Peking. Soldaten und Polizisten mit Stahlhelmen und Gewehren bewachen, durch Sandsäcke geschützt, Straßen und Klöster. An Kontrollstellen müssen Passagiere aus ihren Autos und Bussen steigen, ihren Ausweis vorzeigen und sich registrieren lassen. Ausländische Journalisten, die sich vor Ort ein Bild über die Situation in der „Autonomen Region Tibet“ und in den angrenzenden tibetischen Siedlungen im Rest Chinas machen wollen, werden abgefangen.

Internationale Touristen sind auf dem Dach der Welt derzeit nicht willkommen. Um zu verhindern, dass „Anhänger des Dalai Lama und westliche Gruppen, die eine Unabhängigkeit Tibets unterstützen“, aus Nepal und Indien über die Grenze schlüpfen, habe Chinas Armee die Kontrollen auch dort verschärft, hieß es gestern.

Kein Zweifel: Die chinesische Regierung ist extrem nervös. Eine Reihe heikler Gedenktage steht bevor. Heute vor einem halben Jahrhundert, am 10. 3. 1959, begann der Aufstand in Lhasa gegen die chinesische Armee. Eine Woche später floh der Dalai Lama ins indische Exil. Am 14. März vorigen Jahres gingen die Tibeter in Lhasa und anderen Städten auf die Straße. In der tibetischen Hauptstadt zündeten sie Geschäfte und Schulen an und attackierten Han-Chinesen.

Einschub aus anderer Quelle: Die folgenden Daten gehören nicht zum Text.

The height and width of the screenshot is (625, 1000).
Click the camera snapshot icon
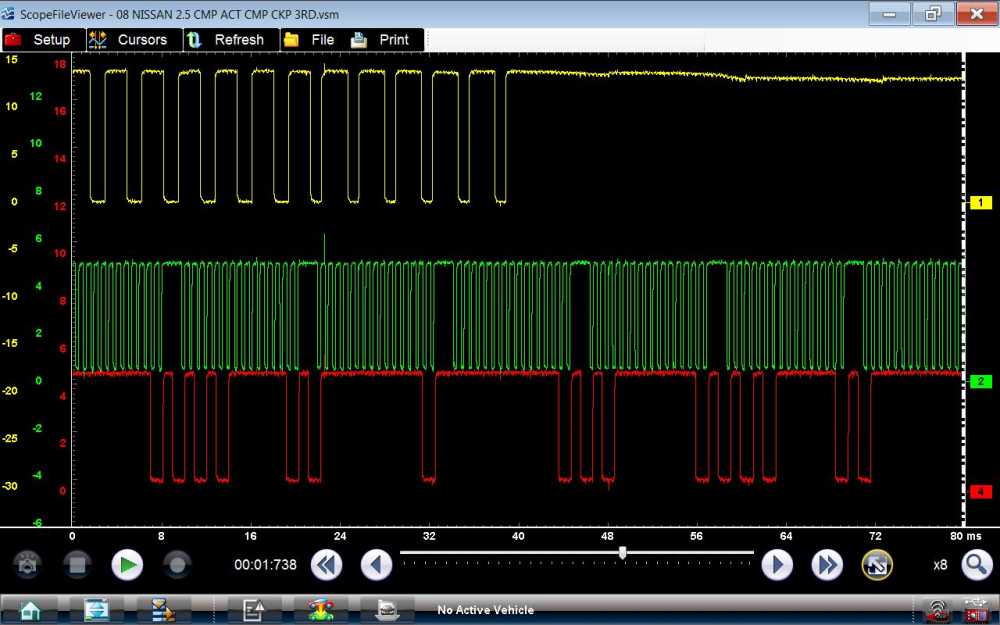(27, 565)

Deshalb hat Peking die Parole ausgegeben: „Jede Unruhe muss im Keim erstickt werden!“

Große Mauer gegen Separatismus

Staats- und Parteichef Hu Jintao, der 1989 im März als Parteichef von Tibet auf Mönche und andere Demonstranten schießen ließ, erklärte gestern: „Wir müssen eine große Mauer in unserem Kampf gegen den Separatismus errichten und die Einheit des Mutterlandes schützen.“

Mit ihrer Politik der Härte und Einschüchterung hat sich die Regierung allerdings selbst in eine Lage manövriert, aus der gegenwärtig kein Weg herauszuführen scheint. Denn in einer derart gespannten Situation kann sich ein einfacher Konflikt in den Funken verwandeln, der neue große Unruhen entfacht.

Vorurteile und Misstrauen

Die Regierung versucht seit Jahren, jede offene Debatte über die Situation im Land des Schnees zu unterbinden. Konflikte schiebt sie dem „Dalai Lama und seiner Clique“ in die Schuhe. Über mögliche soziale Ursachen, etwa die Zuwanderung chinesischer Händler und Wanderarbeiter, soll nicht debattiert werden. Proteste gegen soziale Ungerechtigkeit und Beamtenwillkür verurteilt sie als Zeichen für Separatismus.

Stattdessen zeichnen Chinas Medien ein Bild glücklichen Beisammenseins von Tibetern, Han-Chinesen und anderen Nationalitäten. Doch die Realität ist komplizierter: Seit den Unruhen des vergangenen Jahres sind Vorurteile und Misstrauen zwischen den Bevölkerungsgruppen gewachsen. Han-Chinesen in Lhasa fürchten sich, am Abend durch Stadtteile zu gehen, die überwiegend von Tibetern bewohnt werden.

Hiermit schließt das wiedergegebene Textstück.